Recently chatting with my sister as her husband and I plan our upcoming falconry sessions and casually joke about us getting older and spontaneously getting into birds and she looks at me and says “Spontaneous? You’ve been a bird freak for… a while.” And a few things suddenly slap me in the face: I have a ten-inch tattoo of a magpie on my arm that is now about 10 years old, and based on my personal identification with the bird that goes back to my childhood. I see a turkey buzzard circling over head recently and remember camping under the oaks on center street in Provo for hours 17 years ago to watch their enormous committee hanging over the street, two dozen birds strong, annoying all my roommates with reports from my obsessive observation. And then there’s my eagle scout project, hanging ironically like a 26 year old albatross around my neck: sourcing, securing and spreading 12 tons of nesting material to establish a riparian preserve for 50+ species of migratory birds in Arizona that is now a major ornithological destination.
This is like when my psychiatrist asks if I consider myself an anxious person, or if I struggle with anxiety, and I truthfully and enthusiastically answer “No, not really!
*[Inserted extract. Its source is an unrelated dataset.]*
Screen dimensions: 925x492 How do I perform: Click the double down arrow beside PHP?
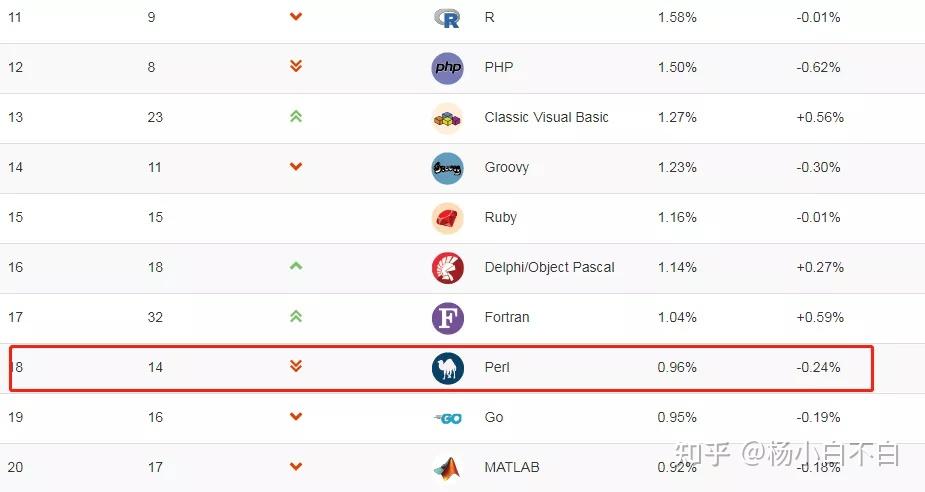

Anxiety’s never really been a problem!” and she looks at my medical history that I gave her not 10 minutes earlier and says “But you take Xanax anytime you fly to manage panic attacks, and have been hospitalized in the ER twice for anxiety episodes that manifested as full-blown cardiac events?” I guess if you put it that way.
Anyway, all this to say that I’m very excited that the crows and ravens are finally back. In January I had a good thing going: daily trips to the river at 3 to feed the birds, where they’d all but eat out of my hands. I got them to come when I called and could pick out individuals, and when I showed up they’d come congregate. I was living high on the fucking hog, and then suddenly… mating season, nesting, and they all vanished.
Seven long months later and the pink-mouthed fledglings are out making a racket, and their folks are taking them down to the river to scrounge and learn the ropes. I’m heading back out semi-regularly now to start to make their acquaintance. My goal this year is to get them taking food from my hands (as they’ve been doing for 30,000 years, calm down.)